When we met, I was somewhat surprised, because if you listened to her son one would’ve thought he was talking about a battle axe with a fiery temper. She was just the opposite. The boy’s mother was about 5-foot-5 and 110 pounds, with a pleasant demeanor and a cheery smile in her voice. She was not what I expected. She was very respectful, calling me Sir all of the time while we were talking. Her story is not unfamiliar to many single mothers today. She was a housewife who married her high school sweetheart right out of school with just the basic education. She had two children in her first two years of marriage and settled down into what she thought was an ideal life, only to wake up one day and find that her husband had left her for another woman without a penny to live on.
Her dreams were shattered. There she was, a young woman with two children, no formal education and no job. What was she going to do? Well she had two assets: her good looks and nice figure. So she started hanging out in clubs and on the blocks, which led to her having two more children. Eventually her life spiraled out of control and she started drinking and doing drugs, finally hitting rock-bottom.
As she stood there watching her children licking the grease off their fingers from the greasy chicken and fries, while fighting off the insects, she knew she had to do something and do it quickly. That’s when it hit her: church. She had heard so much about God and how much he loved her. That morning being Sunday, she got dressed and went to the church just up the road. The sermon was about God’s love and second chances, and when the pastor made the altar call she was the first out of the pew. At the altar, the Lord spoke to her, and the first thing he told her to do was to forgive her husband. The hate she had for him was what was destroying her. There could be no healing until she forgave him.
She walked out of church a new woman determined to make a better life for her family. She got a job as a maid and another one working as a kitchen cleaner in a hotel; today she also does hair in her spare time. She wants to open her own beauty parlor. In the meantime, she is determined to give her children the best education possible, but foremost is to teach them about God and his love for them and to keep them away from gangs.
In that short space of time, as I listened to the boy’s mother, I saw so many single mothers faced with the same dilemma. I asked her if she had any advice for other mothers in her condition. She frowned and said, “Brother TP, I can tell them a lot of things, but what surpasses anything I could ever say to them is, ‘If at anytime you found yourself faced with my situation, if at anytime you hit rock-bottom and [are] contemplating suicide as I was, run to the first church you can find. God will do the rest’.” I asked her permission to share her story, which she readily agreed to.

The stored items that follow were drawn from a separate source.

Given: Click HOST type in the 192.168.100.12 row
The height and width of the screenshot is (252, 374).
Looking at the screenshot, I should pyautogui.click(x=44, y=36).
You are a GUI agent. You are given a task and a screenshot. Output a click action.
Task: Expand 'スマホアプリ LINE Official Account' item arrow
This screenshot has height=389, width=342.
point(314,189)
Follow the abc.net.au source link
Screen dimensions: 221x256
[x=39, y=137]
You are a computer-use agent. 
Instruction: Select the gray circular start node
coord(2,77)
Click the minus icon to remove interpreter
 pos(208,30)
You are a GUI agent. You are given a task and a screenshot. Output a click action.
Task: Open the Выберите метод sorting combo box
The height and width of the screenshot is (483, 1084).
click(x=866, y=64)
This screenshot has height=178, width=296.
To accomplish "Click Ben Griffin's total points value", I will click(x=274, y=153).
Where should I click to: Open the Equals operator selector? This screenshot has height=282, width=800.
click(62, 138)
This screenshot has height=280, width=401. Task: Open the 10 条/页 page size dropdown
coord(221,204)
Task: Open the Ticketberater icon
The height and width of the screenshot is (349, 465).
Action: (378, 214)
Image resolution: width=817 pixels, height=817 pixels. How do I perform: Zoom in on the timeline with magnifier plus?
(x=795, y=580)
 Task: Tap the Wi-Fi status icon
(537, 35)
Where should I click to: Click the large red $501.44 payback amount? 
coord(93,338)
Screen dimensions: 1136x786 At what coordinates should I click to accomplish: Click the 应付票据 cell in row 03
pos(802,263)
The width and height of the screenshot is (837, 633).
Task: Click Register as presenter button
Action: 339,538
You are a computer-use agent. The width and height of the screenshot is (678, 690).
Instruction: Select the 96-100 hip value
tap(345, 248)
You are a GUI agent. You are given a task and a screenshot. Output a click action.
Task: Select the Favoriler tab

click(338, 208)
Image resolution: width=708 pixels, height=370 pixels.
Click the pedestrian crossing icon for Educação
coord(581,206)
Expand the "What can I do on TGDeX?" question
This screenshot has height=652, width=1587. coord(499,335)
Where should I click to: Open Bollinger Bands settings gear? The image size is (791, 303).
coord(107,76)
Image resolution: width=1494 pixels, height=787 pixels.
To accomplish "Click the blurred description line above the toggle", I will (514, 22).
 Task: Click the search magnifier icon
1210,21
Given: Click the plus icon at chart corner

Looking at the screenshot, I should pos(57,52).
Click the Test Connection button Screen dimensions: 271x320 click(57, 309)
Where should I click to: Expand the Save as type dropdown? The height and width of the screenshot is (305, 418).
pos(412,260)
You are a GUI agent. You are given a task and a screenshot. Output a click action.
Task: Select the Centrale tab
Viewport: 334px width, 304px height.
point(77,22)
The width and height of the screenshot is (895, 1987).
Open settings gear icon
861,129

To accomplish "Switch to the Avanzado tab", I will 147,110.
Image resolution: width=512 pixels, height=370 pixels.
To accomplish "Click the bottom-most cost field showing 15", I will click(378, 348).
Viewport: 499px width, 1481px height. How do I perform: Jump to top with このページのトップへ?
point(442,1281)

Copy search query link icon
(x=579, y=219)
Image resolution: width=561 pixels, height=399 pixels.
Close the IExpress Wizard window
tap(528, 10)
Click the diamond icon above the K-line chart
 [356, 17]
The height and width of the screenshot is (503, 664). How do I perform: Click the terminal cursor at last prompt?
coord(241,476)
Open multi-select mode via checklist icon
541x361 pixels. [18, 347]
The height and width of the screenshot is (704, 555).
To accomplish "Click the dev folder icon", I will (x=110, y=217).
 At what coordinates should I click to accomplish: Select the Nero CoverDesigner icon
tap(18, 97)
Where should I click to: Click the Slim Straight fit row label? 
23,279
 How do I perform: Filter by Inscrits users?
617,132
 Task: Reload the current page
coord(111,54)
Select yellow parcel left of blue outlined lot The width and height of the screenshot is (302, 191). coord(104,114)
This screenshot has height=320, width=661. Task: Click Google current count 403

Unfortunately many of us take a delight in bashing the single mother. Not understanding or caring about their pain and struggles, we condemn them for being in the position they are. But what gives us the right to judge them? We call ourselves a Christian nation, yet we are quick to vilify anyone who makes a mistake or falls on hard times. They need help, but are afraid to ask because they know that, since they are not from affluent families and by the way we think and look at them, what the answer will be. So they suffer in silence. Some of them eventually do things that they have since regretted, but their children have to eat. There are many examples like this boy’s mother out there who have put their lives and those of their children in the hands of God. They know the virtue of prayers. I know of a single mother who had eight children of her own, and still found time to nurture and train other children in the neighborhood. She was a Christian, a praying woman. Her children are my brothers and sisters. I am one of many of her extended family. All of her children are respectable men and women who are making great contributions to a better Bahamas. She has since gone on to her eternal rest, but the memories of her are forever etched in the annals of my mind, as well as others who knew and loved her.
God bless you Miss Gladys. Thanks for the role you played in my life. Young mothers, remember you are not alone. Jesus loves you, and he promised never to leave you alone .
Success stories of the single mother will never be read, because they do not tell of scandal and corruption; they do not speak about violence and crime or politics. But that’s society for you.